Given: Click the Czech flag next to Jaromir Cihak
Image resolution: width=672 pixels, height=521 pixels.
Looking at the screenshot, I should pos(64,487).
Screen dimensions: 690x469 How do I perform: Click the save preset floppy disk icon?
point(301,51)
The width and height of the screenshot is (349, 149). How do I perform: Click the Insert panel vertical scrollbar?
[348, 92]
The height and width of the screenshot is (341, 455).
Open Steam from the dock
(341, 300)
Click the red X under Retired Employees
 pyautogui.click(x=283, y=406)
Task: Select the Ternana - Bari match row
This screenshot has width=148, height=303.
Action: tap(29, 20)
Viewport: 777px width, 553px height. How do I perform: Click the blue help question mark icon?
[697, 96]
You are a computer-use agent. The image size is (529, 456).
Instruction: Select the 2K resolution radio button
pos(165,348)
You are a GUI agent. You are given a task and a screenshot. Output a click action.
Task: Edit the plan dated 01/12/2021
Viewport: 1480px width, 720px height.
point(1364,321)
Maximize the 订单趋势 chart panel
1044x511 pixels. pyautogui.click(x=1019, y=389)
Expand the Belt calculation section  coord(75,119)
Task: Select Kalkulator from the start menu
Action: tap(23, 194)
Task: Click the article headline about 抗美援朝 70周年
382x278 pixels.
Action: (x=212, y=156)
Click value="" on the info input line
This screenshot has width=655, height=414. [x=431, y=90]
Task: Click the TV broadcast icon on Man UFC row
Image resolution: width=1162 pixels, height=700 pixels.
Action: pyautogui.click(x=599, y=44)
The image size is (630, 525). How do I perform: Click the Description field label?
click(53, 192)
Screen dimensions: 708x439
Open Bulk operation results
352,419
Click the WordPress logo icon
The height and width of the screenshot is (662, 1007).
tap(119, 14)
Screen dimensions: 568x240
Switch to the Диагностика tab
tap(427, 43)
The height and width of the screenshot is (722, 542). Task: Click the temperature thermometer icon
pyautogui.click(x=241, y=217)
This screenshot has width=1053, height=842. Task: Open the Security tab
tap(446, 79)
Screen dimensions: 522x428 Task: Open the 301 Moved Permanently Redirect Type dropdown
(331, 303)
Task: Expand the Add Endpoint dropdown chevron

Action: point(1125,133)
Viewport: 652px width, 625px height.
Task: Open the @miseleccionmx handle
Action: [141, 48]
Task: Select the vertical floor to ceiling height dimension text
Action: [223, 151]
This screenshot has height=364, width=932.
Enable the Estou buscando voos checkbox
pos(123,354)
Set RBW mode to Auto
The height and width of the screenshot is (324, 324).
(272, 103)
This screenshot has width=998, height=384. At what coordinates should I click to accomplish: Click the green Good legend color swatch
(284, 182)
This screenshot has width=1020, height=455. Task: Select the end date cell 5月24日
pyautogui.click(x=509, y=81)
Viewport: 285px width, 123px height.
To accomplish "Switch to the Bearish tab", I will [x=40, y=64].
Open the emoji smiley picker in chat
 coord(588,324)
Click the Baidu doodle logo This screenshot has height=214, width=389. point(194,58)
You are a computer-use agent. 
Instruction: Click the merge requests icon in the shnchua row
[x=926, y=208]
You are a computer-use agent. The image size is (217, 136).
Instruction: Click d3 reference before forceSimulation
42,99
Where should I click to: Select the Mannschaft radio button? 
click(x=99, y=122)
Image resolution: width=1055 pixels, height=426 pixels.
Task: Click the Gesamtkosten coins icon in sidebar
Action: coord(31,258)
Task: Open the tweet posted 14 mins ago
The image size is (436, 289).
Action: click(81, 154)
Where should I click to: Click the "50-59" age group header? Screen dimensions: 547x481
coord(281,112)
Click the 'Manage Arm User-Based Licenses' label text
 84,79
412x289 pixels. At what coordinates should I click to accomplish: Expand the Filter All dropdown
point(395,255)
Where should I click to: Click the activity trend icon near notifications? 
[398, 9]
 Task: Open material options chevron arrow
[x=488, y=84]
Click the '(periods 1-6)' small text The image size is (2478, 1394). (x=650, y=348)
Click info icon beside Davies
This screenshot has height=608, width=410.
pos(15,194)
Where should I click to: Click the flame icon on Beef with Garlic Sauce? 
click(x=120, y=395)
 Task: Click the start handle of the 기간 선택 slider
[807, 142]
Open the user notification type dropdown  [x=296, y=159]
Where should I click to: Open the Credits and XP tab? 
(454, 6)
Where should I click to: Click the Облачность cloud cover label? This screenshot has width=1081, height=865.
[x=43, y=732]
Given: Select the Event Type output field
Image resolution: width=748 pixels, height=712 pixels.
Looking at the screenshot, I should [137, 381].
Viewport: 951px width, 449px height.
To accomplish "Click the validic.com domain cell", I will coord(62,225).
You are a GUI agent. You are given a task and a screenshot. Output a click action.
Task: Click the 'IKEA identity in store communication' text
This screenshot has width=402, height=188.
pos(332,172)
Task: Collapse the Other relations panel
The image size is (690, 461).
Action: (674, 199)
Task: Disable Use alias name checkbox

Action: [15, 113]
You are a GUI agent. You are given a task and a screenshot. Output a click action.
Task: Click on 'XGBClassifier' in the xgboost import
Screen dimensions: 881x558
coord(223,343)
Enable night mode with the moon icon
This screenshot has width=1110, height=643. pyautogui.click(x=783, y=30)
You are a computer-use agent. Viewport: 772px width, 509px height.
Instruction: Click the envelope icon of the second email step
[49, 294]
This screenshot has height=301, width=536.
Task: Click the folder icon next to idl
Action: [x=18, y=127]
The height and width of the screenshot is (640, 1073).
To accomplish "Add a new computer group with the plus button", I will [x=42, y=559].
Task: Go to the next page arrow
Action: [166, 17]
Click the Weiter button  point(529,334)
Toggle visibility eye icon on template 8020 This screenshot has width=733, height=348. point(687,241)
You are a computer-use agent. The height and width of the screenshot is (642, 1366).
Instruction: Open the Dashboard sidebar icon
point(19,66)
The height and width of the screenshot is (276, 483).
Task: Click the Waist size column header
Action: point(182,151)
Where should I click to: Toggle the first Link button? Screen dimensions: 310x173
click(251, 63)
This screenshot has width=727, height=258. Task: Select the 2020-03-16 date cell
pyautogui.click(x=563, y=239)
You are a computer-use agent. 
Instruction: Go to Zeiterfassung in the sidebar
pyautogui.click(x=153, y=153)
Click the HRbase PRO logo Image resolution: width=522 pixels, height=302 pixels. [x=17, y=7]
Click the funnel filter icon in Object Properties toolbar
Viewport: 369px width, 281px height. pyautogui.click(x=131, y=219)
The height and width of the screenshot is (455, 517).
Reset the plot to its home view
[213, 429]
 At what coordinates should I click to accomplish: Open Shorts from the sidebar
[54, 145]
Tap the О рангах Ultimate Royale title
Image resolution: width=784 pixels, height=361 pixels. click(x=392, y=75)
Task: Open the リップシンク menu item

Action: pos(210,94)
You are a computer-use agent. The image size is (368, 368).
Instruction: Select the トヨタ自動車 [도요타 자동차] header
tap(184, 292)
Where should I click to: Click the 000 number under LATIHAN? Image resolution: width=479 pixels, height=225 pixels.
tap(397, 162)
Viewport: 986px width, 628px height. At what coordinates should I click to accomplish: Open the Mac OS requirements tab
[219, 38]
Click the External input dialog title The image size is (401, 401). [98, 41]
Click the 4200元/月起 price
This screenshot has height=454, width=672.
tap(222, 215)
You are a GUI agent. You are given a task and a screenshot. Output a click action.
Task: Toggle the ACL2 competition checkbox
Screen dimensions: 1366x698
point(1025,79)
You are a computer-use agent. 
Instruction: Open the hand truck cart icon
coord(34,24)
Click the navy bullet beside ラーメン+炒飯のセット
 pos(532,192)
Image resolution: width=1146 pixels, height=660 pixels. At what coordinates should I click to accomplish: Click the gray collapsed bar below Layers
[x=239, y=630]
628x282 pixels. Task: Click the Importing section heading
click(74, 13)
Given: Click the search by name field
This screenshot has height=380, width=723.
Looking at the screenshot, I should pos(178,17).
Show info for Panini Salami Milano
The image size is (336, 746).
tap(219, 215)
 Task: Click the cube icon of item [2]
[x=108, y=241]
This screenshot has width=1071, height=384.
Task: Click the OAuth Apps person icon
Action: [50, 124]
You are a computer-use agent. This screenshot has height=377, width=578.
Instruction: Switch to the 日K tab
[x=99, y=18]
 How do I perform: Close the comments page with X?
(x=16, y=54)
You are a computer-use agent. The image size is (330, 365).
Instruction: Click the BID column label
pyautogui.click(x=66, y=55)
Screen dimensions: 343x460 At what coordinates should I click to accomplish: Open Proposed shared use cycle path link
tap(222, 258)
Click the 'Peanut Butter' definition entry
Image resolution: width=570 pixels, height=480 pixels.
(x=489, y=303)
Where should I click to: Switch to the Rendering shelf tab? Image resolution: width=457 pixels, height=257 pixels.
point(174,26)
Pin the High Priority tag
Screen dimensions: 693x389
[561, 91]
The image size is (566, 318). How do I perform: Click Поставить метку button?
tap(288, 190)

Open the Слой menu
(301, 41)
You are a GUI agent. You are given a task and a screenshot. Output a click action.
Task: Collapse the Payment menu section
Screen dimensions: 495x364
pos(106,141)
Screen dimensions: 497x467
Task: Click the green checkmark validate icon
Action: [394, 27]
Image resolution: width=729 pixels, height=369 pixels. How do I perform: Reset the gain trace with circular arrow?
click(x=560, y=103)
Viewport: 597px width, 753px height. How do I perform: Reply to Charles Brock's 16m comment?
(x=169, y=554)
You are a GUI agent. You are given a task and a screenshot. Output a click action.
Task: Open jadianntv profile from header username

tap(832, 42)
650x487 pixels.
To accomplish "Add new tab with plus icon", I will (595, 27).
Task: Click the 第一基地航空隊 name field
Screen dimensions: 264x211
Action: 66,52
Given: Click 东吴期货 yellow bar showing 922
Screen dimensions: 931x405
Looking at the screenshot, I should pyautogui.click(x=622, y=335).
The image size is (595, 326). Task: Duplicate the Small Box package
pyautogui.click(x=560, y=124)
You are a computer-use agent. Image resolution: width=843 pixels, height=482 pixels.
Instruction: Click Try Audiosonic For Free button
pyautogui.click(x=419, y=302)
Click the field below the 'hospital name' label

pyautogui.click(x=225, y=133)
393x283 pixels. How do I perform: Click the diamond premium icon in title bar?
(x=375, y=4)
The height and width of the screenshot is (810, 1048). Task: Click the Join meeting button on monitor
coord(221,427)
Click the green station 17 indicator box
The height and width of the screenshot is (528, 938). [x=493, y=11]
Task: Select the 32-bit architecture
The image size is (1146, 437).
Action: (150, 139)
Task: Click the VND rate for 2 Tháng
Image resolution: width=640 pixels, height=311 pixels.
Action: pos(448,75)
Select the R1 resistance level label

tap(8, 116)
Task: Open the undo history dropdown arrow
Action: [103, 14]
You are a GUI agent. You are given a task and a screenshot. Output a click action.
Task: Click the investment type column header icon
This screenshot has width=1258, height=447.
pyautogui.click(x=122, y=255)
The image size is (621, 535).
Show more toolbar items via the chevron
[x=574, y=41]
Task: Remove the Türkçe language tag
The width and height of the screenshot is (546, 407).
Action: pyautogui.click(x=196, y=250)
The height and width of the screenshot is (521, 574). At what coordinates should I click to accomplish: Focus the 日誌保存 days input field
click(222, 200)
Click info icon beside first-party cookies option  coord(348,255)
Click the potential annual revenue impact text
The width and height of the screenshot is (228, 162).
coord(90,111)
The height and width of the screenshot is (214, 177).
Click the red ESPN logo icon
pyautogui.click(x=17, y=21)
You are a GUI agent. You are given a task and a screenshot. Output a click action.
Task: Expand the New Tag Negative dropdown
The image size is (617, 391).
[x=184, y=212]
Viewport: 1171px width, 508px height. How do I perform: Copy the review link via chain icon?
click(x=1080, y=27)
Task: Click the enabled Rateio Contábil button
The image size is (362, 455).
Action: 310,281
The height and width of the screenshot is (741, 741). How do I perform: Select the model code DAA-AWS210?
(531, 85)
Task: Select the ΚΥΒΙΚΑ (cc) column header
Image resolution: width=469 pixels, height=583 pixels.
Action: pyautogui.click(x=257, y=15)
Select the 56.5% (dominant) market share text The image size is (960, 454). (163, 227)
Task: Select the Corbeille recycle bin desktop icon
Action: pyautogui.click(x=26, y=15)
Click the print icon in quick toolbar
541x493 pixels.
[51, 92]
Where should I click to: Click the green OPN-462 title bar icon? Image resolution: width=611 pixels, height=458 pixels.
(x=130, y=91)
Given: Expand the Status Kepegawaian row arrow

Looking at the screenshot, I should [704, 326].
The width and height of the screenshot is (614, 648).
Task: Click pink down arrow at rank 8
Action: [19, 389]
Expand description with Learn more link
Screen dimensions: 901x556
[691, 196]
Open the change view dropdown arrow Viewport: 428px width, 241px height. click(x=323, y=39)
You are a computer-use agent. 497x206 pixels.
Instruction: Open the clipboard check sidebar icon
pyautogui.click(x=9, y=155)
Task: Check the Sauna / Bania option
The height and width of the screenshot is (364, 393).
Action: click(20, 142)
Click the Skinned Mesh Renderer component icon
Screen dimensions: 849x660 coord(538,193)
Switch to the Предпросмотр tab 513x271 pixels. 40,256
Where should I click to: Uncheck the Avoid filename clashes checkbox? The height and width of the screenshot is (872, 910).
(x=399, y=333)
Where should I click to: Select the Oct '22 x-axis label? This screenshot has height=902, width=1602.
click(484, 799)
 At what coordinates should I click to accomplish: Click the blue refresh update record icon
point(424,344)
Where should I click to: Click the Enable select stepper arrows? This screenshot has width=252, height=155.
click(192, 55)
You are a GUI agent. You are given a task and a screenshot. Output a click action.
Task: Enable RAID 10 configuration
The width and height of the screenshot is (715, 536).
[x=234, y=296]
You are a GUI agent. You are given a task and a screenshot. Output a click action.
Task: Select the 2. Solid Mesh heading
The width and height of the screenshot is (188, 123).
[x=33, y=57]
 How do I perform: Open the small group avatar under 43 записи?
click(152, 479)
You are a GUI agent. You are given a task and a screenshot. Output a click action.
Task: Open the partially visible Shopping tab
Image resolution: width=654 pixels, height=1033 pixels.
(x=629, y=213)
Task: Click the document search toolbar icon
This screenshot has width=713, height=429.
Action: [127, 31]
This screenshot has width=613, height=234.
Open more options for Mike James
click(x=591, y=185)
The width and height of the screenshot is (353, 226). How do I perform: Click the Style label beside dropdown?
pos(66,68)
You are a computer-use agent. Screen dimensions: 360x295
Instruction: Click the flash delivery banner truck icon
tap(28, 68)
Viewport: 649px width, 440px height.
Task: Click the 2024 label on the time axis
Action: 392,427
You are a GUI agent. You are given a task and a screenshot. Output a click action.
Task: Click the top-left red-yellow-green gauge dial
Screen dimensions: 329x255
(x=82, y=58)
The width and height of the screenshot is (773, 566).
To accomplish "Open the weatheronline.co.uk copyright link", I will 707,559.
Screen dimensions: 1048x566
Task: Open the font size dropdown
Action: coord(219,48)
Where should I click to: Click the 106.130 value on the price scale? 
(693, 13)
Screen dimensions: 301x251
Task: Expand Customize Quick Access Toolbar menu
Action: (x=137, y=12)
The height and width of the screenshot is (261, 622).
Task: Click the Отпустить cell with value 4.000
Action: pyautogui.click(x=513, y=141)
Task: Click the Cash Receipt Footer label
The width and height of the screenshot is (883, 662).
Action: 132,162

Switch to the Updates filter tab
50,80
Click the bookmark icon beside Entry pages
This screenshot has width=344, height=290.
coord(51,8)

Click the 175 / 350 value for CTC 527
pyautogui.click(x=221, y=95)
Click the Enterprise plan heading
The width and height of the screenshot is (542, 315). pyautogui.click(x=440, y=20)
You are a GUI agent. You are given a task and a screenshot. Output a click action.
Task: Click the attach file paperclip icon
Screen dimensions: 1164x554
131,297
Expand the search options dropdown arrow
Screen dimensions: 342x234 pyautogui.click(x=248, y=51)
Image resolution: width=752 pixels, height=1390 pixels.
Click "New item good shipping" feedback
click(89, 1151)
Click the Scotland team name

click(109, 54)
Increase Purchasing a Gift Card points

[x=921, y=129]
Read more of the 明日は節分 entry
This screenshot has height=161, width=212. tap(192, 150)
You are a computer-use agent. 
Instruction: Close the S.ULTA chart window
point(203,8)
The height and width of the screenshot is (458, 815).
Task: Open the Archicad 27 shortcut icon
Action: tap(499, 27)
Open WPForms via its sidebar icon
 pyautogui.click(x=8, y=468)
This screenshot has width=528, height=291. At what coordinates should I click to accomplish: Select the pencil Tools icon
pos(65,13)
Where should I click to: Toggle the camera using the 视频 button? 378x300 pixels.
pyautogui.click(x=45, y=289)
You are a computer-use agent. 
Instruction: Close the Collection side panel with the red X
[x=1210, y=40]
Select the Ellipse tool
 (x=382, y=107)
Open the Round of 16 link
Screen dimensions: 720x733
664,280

What is required – From the data above, copy each line with the string "yellow" in it.

Response –
Given: Click 东吴期货 yellow bar showing 922
Task: Click the top-left red-yellow-green gauge dial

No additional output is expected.